The arbitrator's award in this case drew its essence from the collective bargaining agreement. Further, it was not arbitrary, capricious, or unlawful. It was supported by an explanation of the reasoning that led to it; an explanation based upon the language of the collective bargaining agreement.
The Union and CSB agreed to have the arbitrator determine the meaning of the disputed collective bargaining agreement language. Absent arbitrary, capricious, or unlawful action, the arbitrator's interpretation of that language is binding, then, because this Court is precluded from engaging in a new review of the merits. Accordingly, the Union's assignments of error are overruled and the judgment of the court of common pleas is affirmed.
Judgment affirmed.
The Court finds that there were reasonable grounds for this appeal.

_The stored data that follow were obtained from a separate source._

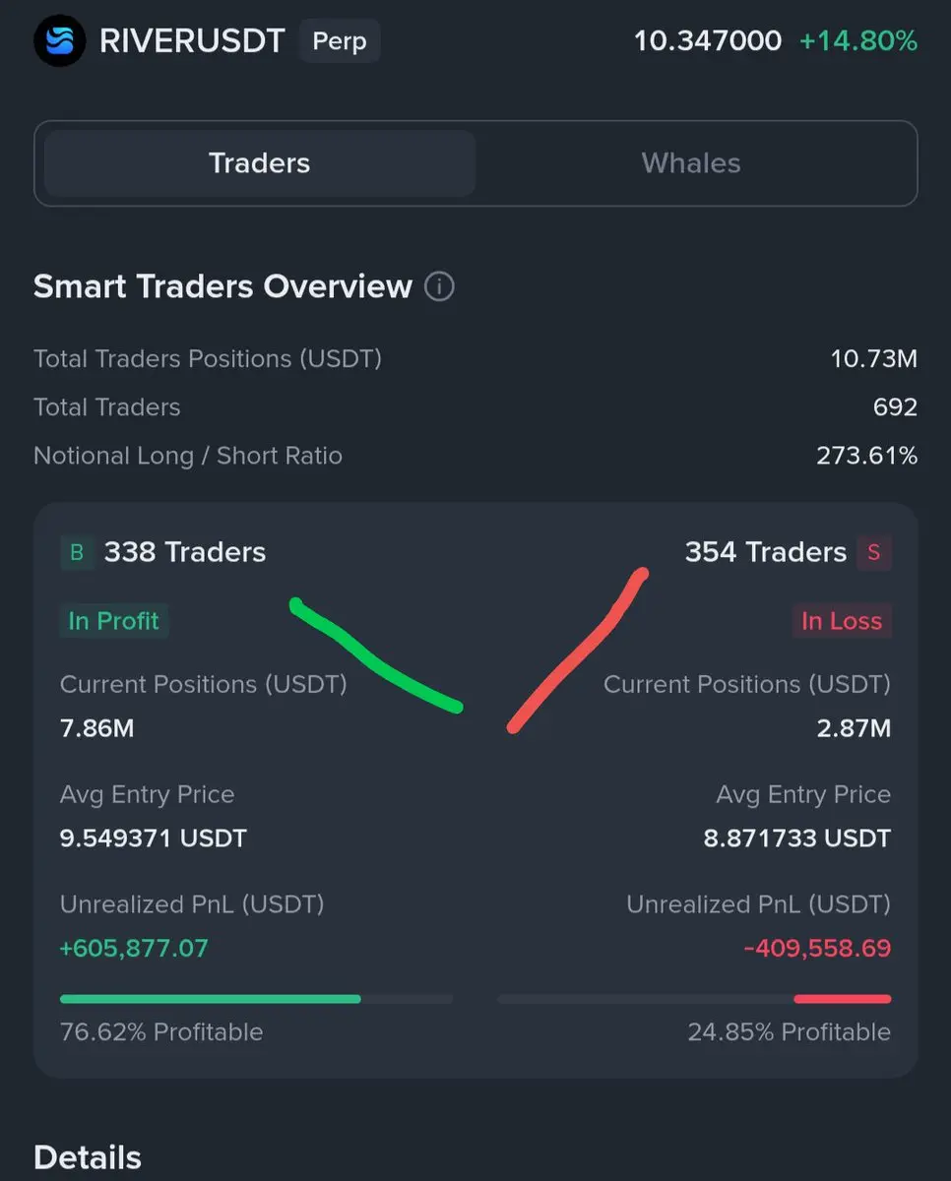Viewport: 951px width, 1181px height.
Task: Click the In Loss status label
Action: (842, 621)
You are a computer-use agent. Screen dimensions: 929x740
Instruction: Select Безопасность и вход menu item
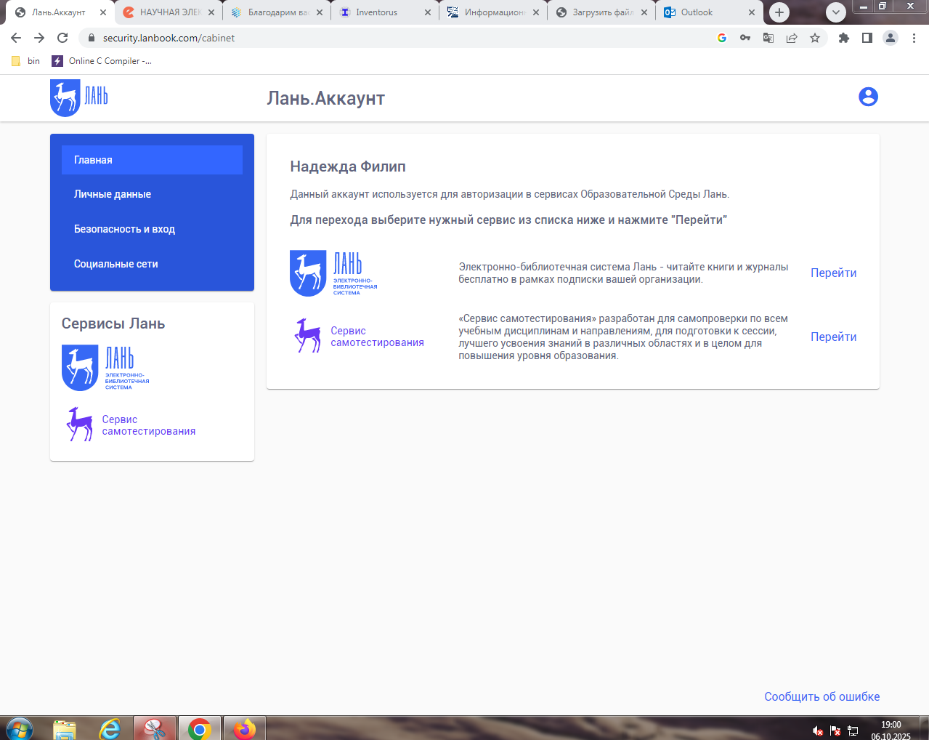[x=124, y=229]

We order that a special mandate issue out of this Court, directing the County of Summit, Court of Common Pleas, to carry this judgment into execution. A certified copy of this journal entry shall constitute the mandate, pursuant to App.R. 27.
Immediately upon the filing hereof, this document shall constitute the journal entry of judgment, and it shall be file stamped by the Clerk of the Court of Appeals at which time the period for review shall begin to run. App.R. 22(E).
FOR THE COURT
SLABY, P. J.
CONCURS
1 Section 504.08(B) provides that an arbitrator may not modify or vary the terms of the agreement.
2 The trial court noted that one appellate court has found that R.C. 4113.15 does not apply to public entities. SeeGroveport Madison Local Edn. Ass. v. Groveport Madison Local Bd.of Edn. (1991), 72 Ohio App. 3d 394, 397.